» **What you are asked to do**
Please return the stretch of the article on Yadnya's model portfolios from "It has been more" through "last 1 year.", copied word for word.

━━ Quoted passage

Yadnya’s Model Portfolios - Gearing up for the Marathon named Long-term Investing
Many of our friends who are marathon runners say that ‘Marathon is an event where everyone is equal and ordinary at the starting line, but a legend is born at the finish line’
. Isn’t that so true when it comes to our investing lives as well? The baby steps of investing every month’s savings and watching ourselves move closer to the finish line of achieving our financial goals require similar traits of a marathon runner. Focus
on specific aims and goals, resilience
to overcome hurdles of unprecedented emergencies, and market downfalls as well as the preparedness and motivation
to stay on track no matter if the portfolio bleeds red due to unfortunate events like Covid, Russia-Ukraine War, inflation-led recession, and what not!
It has been more than 3 years since the launch of our risk profile-based model portfolios and what an enriching journey it has been. With our model portfolios, we aim and try to help investors run this marathon of long-term investing enabling them to achieve their financial goals through disciplined investing backed by deep research. Here is a glimpse of the performance of our model portfolios since the inception of the portfolios as well as during the last 1 year.
(*Since the methodology of the Quanto-Funda Portfolio was changed in December 2022, the performance of that model portfolio isn’t considered as part of this analysis.)
In the last 1 year, most of the portfolios have outperformed Nifty50 TRI returns with the maximum performance shown by the Student and Early Earner portfolio with an annual return of nearly 21%, and the Value portfolio with a return of nearly 19%
. All the stock-only portfolios except the SIP portfolio have beaten the benchmark in their annual returns, however, if we look at the since-inception performance of the SIP portfolio, it has also beaten the benchmark. NIFTY50 TRI has given a return of 15.63% since the inception of the SIP portfolio and the SIP portfolio has given an annualized return of 16.54%. As per expectation, the Student and Early Earner model portfolio has given the highest returns as it is a high-risk portfolio meant for young investors who have a higher risk appetite due to fewer obligations and the absence of financial goals related to kids and spouses. As the name suggests, the Value portfolio follows the principles of value investing where we look for companies that have strong business models and are available at very attractive valuations as compared to their peers from the same industry.

━━━━
━━ Stored data

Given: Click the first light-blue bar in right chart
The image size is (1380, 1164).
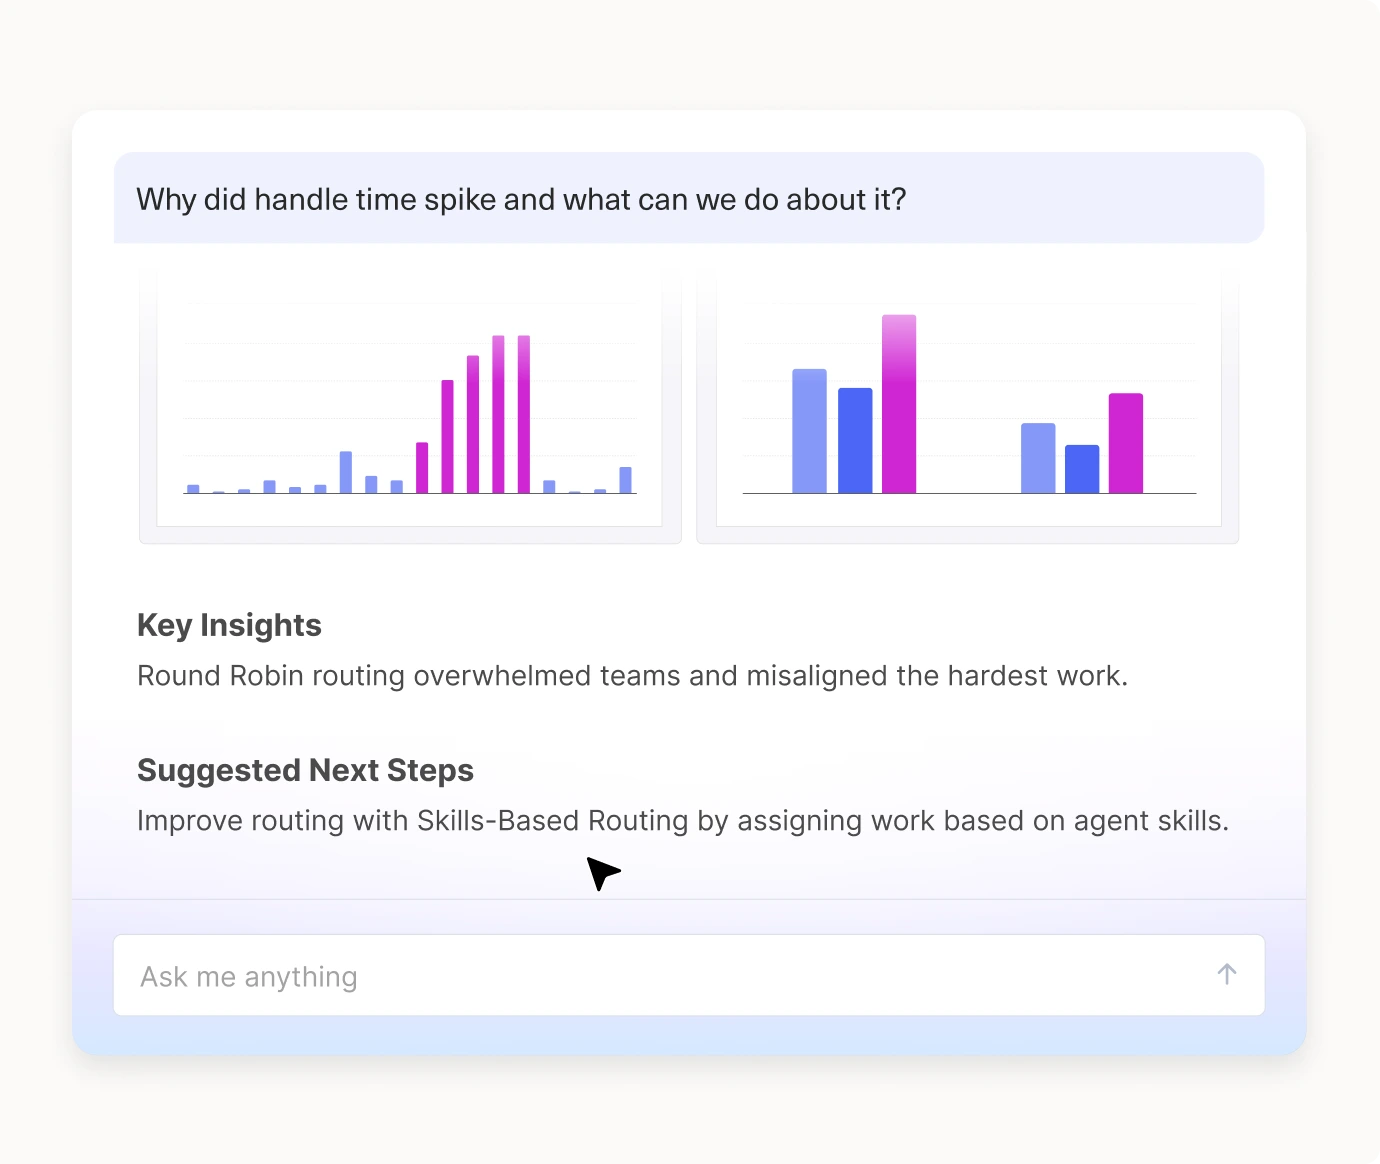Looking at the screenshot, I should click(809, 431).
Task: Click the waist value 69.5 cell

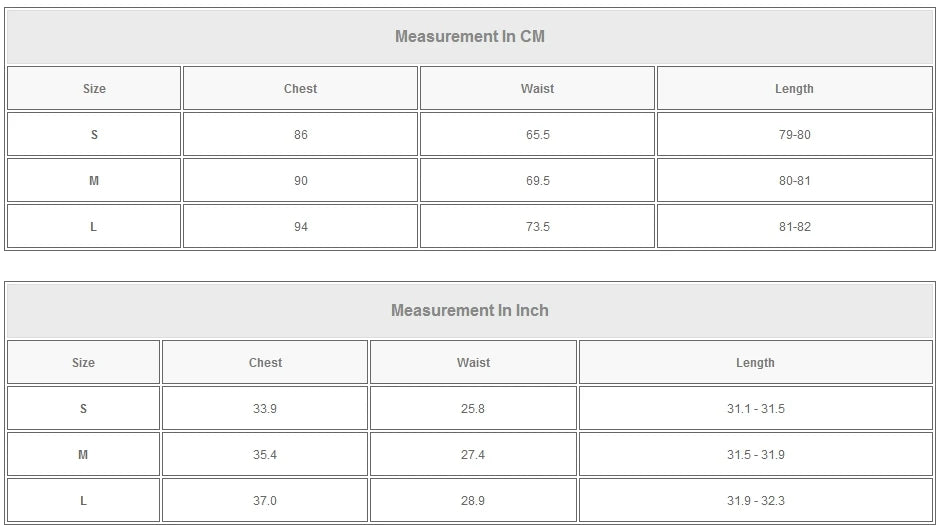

━━━━

» **Task output**
It has been more than 3 years since the launch of our risk profile-based model portfolios and what an enriching journey it has been. With our model portfolios, we aim and try to help investors run this marathon of long-term investing enabling them to achieve their financial goals through disciplined investing backed by deep research. Here is a glimpse of the performance of our model portfolios since the inception of the portfolios as well as during the last 1 year.